During the evacuation Cunningham, commanding the Mediterranean Fleet, was determined that the ‘navy must not let the army down’.

While most British heavy equipment was destroyed, the soldiers being evacuated handed their ammunition to the Cretans who were staying behind to resist the Germans. Meanwhile the commander at Heráklion, Campbell, was also forced to surrender his force. Rétimo also fell, and on the night of 30 May German motorcycle troops linked with Italian troops who had landed on that day in the Gulf of Mirabella. The Italian commander in the Dodecanese islands group had volunteered the services of his men as early as 21 May, but the request had to pass through German channels to Göring, who finally authorised the move when it became clear that the German effort was not moving ahead as quickly as planned.

On 1 June the remaining 5,000 defenders at Sfakía surrendered, although many took to the hills and caused the German occupation problems for years.

During this time British naval efforts continued round the island. On 25 May Vice Admiral H. D. Pridham-Wippell had put to sea from Alexandria with the battleships Barham and Queen Elizabeth, carrier Formidable and nine destroyers in order to attack the airfield at Scarpanto on which was located by the III/StG 2, and on 26 May Formidable’s aircraft attacked the airfield. During their return, Formidable and the destroyer Nubian were attacked and severely damaged by dive-bombers of the II/StG 2, the carrier having to be sent to the USA for repairs that lasted into December of the same year. On 27 May Ju 88 bombers of the LG 1 damaged the battleship Barham with one hit and several near-misses.

Up to this time the British limited consideration had been given to the possibility of of a reinforcement of the Allied forces on Crete, but now all efforts were concentrated on the evacuation. On 28 May, while on passage to the evacuation, the cruiser Ajax and destroyer Imperial were damaged by bombs: Ajax was out of service for a year. During the night of 28/29 May some 4,700 troops were embarked at Sfakia and Heraklion. Imperial was abandoned when her rudder was disabled, and she was sunk by Hotspur. On 29 May the destroyer Hereward was sunk by aircraft of the III/StG 2, Decoy was hit and Ajax was struck once more. The cruisers Dido and Orion were badly damaged, and of the 1,100 troops embarked on Orion 260 were killed ad 280 wounded. During the night of 29/30 May another 6,000 men were evacuated.

On 30 May the cruiser Perth and destroyer Kelvin were damaged by aircraft of the LG 1. During the night of 30/31 May 700 troops were evacuated. On 31 May the destroyer Napier was hit by bombs. During the night of 31 May/1 June Force ‘C’ made a last effort with Phoebe, Abdiel, Jackal, Kimberley and Hotspur to evacuate troops from Sfakía, where there were still some 6,000 men of whom 4,000 were taken off.

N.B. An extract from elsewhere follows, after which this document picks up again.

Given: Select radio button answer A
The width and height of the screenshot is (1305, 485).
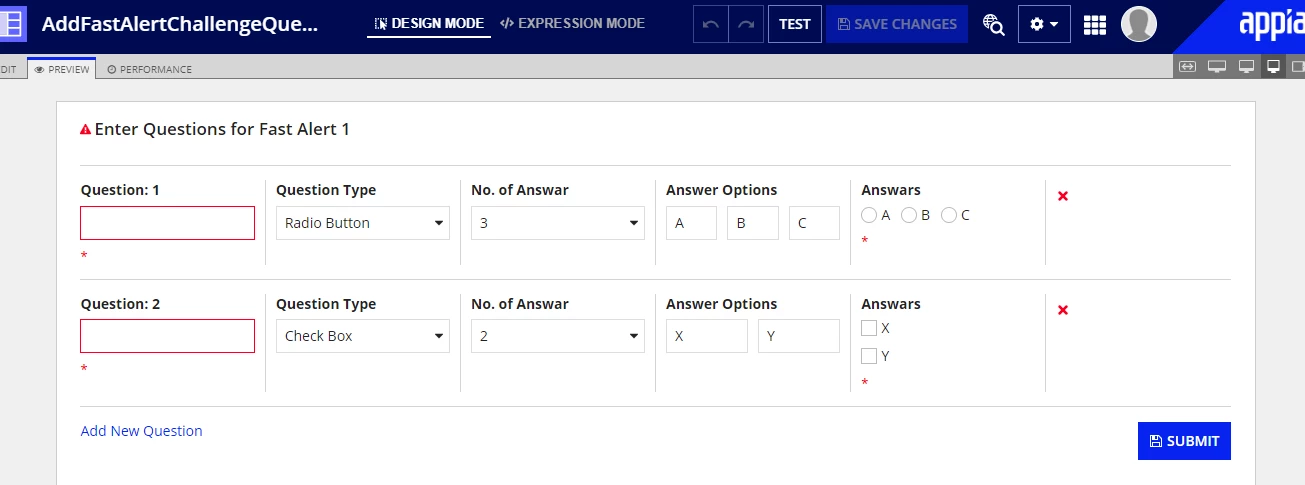Looking at the screenshot, I should coord(869,215).
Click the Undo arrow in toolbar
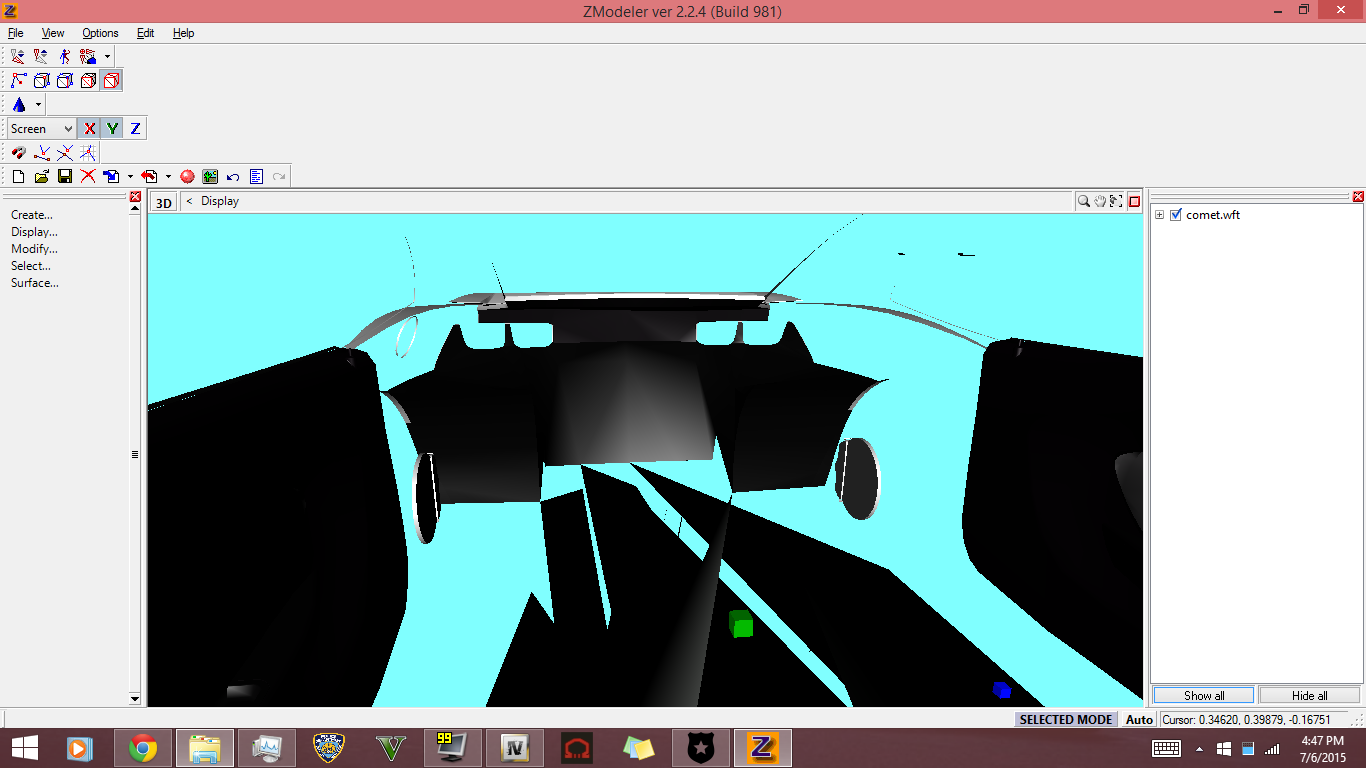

On 1 June the light anti-aircraft cruisers Calcutta and Coventry, despatched from Alexandria to meet Force ‘C’, were located by two Ju 88 bombers some 115 miles (185 km) to the north of Alexandria, and Calcutta was sunk by an aeroplane of the II/LG 1, Coventry rescuing 255 survivors out of 372.

In all, 17,000 troops were evacuated from Crete, but the total British loss was 15,743 soldiers and 2,011 naval personnel. By 1941, an estimated 500 British and commonwealth troops remained at large on Crete together with larger numbers of Greeks, who were more easily able to blend in with the local population.

Allied commanders were now increasingly worried about the possibility that the Germans would make use of Crete as a springboard for further operations in the area, possibly a seaborne invasion of Egypt in support of the German/Italian forces attacking to the east from Libya. However, these fears were soon put to rest when ‘Barbarossa’ started and it became clear that ‘Merkur’ (i) had been defensive rather than offensive in concept. Losses among the German paratroops meant that the Fallschirmjäger arm was never again used in its intended airborne role, which eliminated this weapon from more widespread use on the Eastern Front.

Although ‘Merkur’ (i) had been successful in terms of capturing the island from the Allied forces holding it, the German losses, in aircraft as well as men, were so great that Hitler steadfastly refused to authorise any other major airborne operation, including the proposed ‘Herkules’ for the capture of Malta, which could have been an invaluable strategic prize for the Axis.

Ironically, the use of paratroopers in force impressed the Allies. The very high rate of German airborne casualties was hidden from Allied planners, who scrambled to create their own large airborne divisions after this battle.

A vigorous resistance campaign was instituted almost immediately after the fall of the island and remained active until 1945. This campaign necessitated a garrison of some 50,000 personnel at its peak, and these were troops who could have been used to far better effect in other theatres. The Germans admitted losses of 6,698 men during the Cretan campaign, and there are some 4,500 German graves at Máleme alone, all German graves on Crete having been transferred to a single place after World War II. Allied soldiers claimed to have buried 900 German corpses in Rétimo and 1,250 bodies at Heráklion by the fifth day of the battle. German losses may thus have been considerably higher than admitted: these latter figures are 2,124 killed, 1,917 missing, 2,640 wounded and 17 taken prisoner. Unofficial estimates put the number of German dead at 4,900 and that of the wounded at 11,200 for a total of 16,100. Thus the XI Fliegerkorps had suffered something in the order of 55% casualties among its men, and had also lost some 200 invaluable transport aircraft within an overall total of 370 aircraft lost or damaged.

The losses among the Allied land were: British 791 dead, 268 wounded and 6,576 taken prisoner; Australian 274 dead, 507 wounded and 3,079 taken prisoner; New Zealand 671 dead, 967 wounded and 2,180 taken prisoner; and Greek 426 dead, between 800 and 850 wounded, and 5,255 taken prisoner. There were also 3,000 Greek civilian dead, and the Royal Navy lost 1,828 dead and 183 wounded as well as nine ships sunk and 18 damaged. In overall terms, therefore, the Allies lost 3,390 dead, 2,750 wounded and 17,090 taken prisoner. The RAF had lost 46 aircraft.

Many Cretans were also murdered by the Germans in reprisals, both during the battle and in the occupation which followed. One Cretan source puts the number of Cretans killed by German action during the war at 6,593 men, 1,113 women and 869 children.